In the entries below, find the line with "The width and height of the screenshot is (1384, 868)." and the line with "Click the captcha". Reproduce those two lines and every line between them exactly, and nothing more.

• EXERCISE DATA
——

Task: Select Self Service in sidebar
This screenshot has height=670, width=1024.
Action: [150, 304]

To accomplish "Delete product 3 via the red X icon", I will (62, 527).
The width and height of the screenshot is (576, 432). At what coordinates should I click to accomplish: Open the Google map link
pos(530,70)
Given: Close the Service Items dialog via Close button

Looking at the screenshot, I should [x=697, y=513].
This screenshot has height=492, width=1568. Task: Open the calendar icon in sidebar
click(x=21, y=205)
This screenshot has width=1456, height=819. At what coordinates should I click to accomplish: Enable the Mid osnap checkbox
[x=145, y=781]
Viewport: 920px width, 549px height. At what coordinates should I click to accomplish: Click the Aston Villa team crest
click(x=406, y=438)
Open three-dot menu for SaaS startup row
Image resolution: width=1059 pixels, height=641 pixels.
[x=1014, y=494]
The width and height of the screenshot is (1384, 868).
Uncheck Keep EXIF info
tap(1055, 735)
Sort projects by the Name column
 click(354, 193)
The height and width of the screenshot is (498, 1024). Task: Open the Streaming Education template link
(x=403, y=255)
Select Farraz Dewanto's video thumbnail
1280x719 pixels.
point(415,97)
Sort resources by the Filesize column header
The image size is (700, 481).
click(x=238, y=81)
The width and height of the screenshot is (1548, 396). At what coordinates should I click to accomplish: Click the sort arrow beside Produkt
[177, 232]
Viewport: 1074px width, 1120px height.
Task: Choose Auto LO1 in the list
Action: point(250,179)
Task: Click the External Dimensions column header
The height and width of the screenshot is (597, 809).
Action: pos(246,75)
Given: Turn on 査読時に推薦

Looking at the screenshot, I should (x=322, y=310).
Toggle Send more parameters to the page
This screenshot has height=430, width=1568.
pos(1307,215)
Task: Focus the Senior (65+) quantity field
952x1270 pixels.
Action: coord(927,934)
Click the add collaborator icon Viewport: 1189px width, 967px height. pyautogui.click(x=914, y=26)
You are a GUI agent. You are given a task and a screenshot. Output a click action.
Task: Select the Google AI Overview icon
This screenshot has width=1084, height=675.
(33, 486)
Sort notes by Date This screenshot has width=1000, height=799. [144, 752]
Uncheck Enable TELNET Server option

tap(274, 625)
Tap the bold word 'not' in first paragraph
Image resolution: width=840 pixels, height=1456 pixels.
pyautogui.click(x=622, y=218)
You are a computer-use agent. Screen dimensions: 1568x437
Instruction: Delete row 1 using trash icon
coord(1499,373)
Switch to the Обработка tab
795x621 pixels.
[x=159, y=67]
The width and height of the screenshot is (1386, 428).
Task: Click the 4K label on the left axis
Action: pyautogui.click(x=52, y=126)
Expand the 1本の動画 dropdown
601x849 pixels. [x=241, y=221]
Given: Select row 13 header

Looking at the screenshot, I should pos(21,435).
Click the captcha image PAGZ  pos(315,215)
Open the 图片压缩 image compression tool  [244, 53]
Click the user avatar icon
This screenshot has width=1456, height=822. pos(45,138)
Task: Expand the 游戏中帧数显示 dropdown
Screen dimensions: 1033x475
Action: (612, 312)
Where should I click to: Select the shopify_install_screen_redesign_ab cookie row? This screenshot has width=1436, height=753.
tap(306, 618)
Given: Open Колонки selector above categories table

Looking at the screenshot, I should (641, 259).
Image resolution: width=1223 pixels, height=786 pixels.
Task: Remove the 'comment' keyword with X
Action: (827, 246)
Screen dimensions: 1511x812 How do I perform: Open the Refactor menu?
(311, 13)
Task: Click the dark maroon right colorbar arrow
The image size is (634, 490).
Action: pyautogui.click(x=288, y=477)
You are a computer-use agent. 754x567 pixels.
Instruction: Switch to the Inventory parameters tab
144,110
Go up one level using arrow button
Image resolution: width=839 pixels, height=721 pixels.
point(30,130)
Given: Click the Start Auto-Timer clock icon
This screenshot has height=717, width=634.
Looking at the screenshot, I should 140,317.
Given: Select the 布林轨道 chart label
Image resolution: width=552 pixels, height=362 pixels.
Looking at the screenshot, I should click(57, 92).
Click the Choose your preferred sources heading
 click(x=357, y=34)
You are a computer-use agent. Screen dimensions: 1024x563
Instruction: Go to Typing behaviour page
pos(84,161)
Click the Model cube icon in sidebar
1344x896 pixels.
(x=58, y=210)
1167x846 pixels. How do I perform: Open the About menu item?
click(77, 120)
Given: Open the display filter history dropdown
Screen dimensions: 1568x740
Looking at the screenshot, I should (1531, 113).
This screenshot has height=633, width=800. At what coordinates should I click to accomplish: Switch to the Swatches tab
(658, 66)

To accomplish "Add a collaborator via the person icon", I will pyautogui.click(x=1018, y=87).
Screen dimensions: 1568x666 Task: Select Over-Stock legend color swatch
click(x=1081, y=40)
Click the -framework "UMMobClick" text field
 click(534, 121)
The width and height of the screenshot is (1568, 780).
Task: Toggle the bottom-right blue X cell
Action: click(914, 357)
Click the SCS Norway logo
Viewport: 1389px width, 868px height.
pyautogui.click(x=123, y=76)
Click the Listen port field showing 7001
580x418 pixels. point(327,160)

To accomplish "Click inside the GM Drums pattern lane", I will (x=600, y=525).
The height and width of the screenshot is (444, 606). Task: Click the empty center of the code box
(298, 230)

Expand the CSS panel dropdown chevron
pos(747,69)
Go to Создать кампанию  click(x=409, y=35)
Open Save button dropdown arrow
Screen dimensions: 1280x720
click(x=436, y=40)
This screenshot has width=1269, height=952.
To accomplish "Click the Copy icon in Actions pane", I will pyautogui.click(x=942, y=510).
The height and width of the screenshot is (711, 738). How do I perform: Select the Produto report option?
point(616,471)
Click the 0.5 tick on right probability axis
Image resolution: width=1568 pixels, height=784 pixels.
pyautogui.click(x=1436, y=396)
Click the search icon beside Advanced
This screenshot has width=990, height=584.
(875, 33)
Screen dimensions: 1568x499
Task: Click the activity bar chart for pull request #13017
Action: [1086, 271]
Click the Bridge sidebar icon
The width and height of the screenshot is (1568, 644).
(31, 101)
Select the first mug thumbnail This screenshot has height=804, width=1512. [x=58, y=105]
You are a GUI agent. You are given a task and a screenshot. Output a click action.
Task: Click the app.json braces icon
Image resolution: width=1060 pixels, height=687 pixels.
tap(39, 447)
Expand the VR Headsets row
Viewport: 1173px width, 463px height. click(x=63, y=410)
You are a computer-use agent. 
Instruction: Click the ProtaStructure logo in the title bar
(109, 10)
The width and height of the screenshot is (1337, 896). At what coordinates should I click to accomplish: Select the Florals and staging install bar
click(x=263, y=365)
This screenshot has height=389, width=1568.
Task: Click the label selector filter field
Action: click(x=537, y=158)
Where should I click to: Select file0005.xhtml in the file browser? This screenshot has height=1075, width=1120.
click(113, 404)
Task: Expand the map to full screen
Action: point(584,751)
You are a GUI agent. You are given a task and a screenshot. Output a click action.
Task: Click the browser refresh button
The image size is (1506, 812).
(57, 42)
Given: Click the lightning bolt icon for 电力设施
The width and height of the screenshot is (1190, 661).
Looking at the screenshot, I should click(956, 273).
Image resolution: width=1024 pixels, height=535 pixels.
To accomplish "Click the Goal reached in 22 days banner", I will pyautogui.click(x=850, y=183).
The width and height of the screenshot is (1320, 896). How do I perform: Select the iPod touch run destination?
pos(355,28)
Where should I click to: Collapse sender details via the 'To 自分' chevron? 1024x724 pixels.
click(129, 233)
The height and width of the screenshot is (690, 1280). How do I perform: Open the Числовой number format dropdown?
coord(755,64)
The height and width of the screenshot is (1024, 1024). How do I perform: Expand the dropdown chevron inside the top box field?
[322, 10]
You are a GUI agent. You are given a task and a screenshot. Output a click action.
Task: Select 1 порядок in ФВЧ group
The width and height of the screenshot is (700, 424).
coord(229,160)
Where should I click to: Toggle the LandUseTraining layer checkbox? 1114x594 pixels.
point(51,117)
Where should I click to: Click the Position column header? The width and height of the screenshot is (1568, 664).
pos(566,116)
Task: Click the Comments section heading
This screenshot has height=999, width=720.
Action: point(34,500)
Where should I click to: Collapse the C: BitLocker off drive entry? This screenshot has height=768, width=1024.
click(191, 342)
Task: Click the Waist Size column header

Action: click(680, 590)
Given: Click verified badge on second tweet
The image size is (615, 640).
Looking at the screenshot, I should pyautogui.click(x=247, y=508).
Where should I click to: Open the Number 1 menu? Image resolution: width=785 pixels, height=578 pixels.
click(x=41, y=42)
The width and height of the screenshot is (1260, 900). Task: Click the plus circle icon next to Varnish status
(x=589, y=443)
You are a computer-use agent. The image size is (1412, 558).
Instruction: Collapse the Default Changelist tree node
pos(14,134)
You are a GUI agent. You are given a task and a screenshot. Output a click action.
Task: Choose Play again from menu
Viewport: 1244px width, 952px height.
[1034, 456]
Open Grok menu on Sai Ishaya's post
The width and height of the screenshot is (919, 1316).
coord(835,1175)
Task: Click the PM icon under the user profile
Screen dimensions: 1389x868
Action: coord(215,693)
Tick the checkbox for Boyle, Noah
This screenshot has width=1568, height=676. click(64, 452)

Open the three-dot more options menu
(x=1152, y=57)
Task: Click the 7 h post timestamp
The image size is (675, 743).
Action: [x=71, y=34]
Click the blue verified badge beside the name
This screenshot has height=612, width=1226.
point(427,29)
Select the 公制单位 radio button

——

• EXERCISE SOLUTION
The width and height of the screenshot is (1384, 868).
Uncheck Keep EXIF info
tap(1055, 735)
Sort projects by the Name column
 click(354, 193)
The height and width of the screenshot is (498, 1024). Task: Open the Streaming Education template link
(x=403, y=255)
Select Farraz Dewanto's video thumbnail
1280x719 pixels.
point(415,97)
Sort resources by the Filesize column header
The image size is (700, 481).
click(x=238, y=81)
The width and height of the screenshot is (1548, 396). At what coordinates should I click to accomplish: Click the sort arrow beside Produkt
[177, 232]
Viewport: 1074px width, 1120px height.
Task: Choose Auto LO1 in the list
Action: point(250,179)
Task: Click the External Dimensions column header
The height and width of the screenshot is (597, 809).
Action: pos(246,75)
Given: Turn on 査読時に推薦

Looking at the screenshot, I should (x=322, y=310).
Toggle Send more parameters to the page
This screenshot has height=430, width=1568.
pos(1307,215)
Task: Focus the Senior (65+) quantity field
952x1270 pixels.
Action: coord(927,934)
Click the add collaborator icon Viewport: 1189px width, 967px height. pyautogui.click(x=914, y=26)
You are a GUI agent. You are given a task and a screenshot. Output a click action.
Task: Select the Google AI Overview icon
This screenshot has width=1084, height=675.
(33, 486)
Sort notes by Date This screenshot has width=1000, height=799. [144, 752]
Uncheck Enable TELNET Server option

tap(274, 625)
Tap the bold word 'not' in first paragraph
Image resolution: width=840 pixels, height=1456 pixels.
pyautogui.click(x=622, y=218)
You are a computer-use agent. Screen dimensions: 1568x437
Instruction: Delete row 1 using trash icon
coord(1499,373)
Switch to the Обработка tab
795x621 pixels.
[x=159, y=67]
The width and height of the screenshot is (1386, 428).
Task: Click the 4K label on the left axis
Action: pyautogui.click(x=52, y=126)
Expand the 1本の動画 dropdown
601x849 pixels. [x=241, y=221]
Given: Select row 13 header

Looking at the screenshot, I should pos(21,435).
Click the captcha image PAGZ  pos(315,215)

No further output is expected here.